» **ASSIGNMENT**:
In the excerpt on valuing labor, what did the writer's mother look up when she got divorced?

» **TEXT UNDER STUDY**:

his only real option was to GTFO and fast.


>At 9:50 AM -0400 25/9/03, Wojtek Sokolowski wrote:
>
> >A claim that an hour of a surgeon's and an assembler's
> >work produces a more or less equal value is ludicrous on its face.
>Bill wrote:
>It depends what stage in the surgeon's career we were to measure the
>output. In the early stages of the surgeon's career, during university and
>medical school, there is no obvious benefit in terms of medical value
>created by an hour of the surgeon's labour.
>
>The would-be surgeon has to labour for a great many years before being
>capable of any surgery at all. Not just the person's individual labour as
>a medical student must be counted, but many hours of labour by instructors
>and a myriad of other highly trained support staff, all expending their
>labour for the goal of training the surgeon, must be expended before any
>obvious end-product eventuates. Tremendous labour value is concentrated in
>such highly trained specialists. The hour of the surgeon's actual trained
>work is the expression of perhaps hundreds of hours of socially-necessary
>labour that have been invested to make it all possible.

not to mention that, when you pay a hospital the bill, you're paying for all the labor that enabled the surgeon to do the hour's worth of work.

my mother told me that, when she got divorced, she looked up pamphlets feminists had written about how to value the labor of a housewife had the husband had to pay for the labor in the market. women in the 70s used the pamphlets to negotiate the divorce contract. (there was a research effort a few years ago which found that attorneys with housewives made more than those who had wives who worked. this might be because they negotiated higher salaries to start, justifying it on the basis that they deserved a higher "family wage"; it might also be because people like to hire people "like them" and will reward them for being "like them," and it might also be because the attorney with a housewife can probably put in a lot more face time than one who has to share the burden of picking up the kids from daycare, so they must leave by 5:30.

» **SUPPLIED DATA**:
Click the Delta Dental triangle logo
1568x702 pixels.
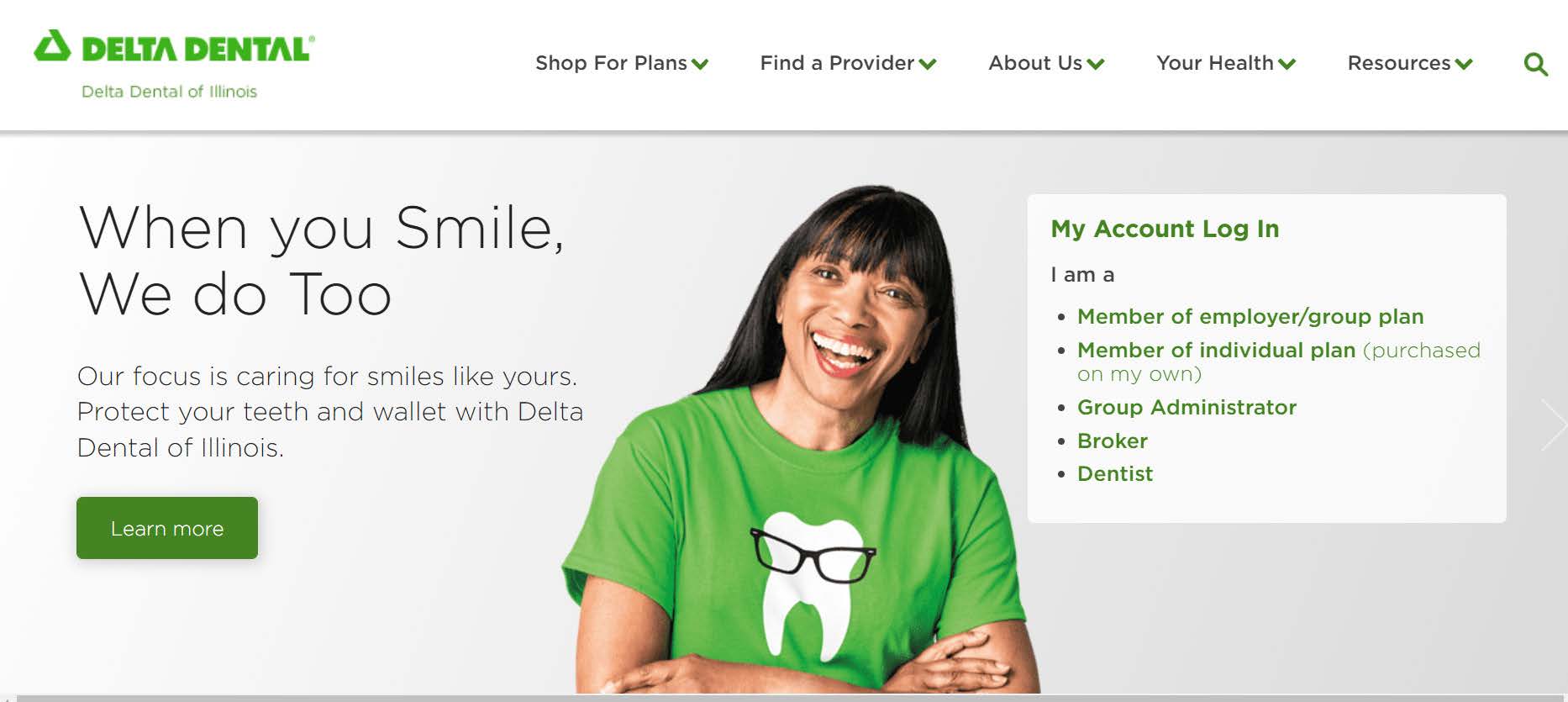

» **SOLUTION BELOW**:
Pamphlets written by feminists about how to value a housewife's labor as if the husband had to pay for it in the market.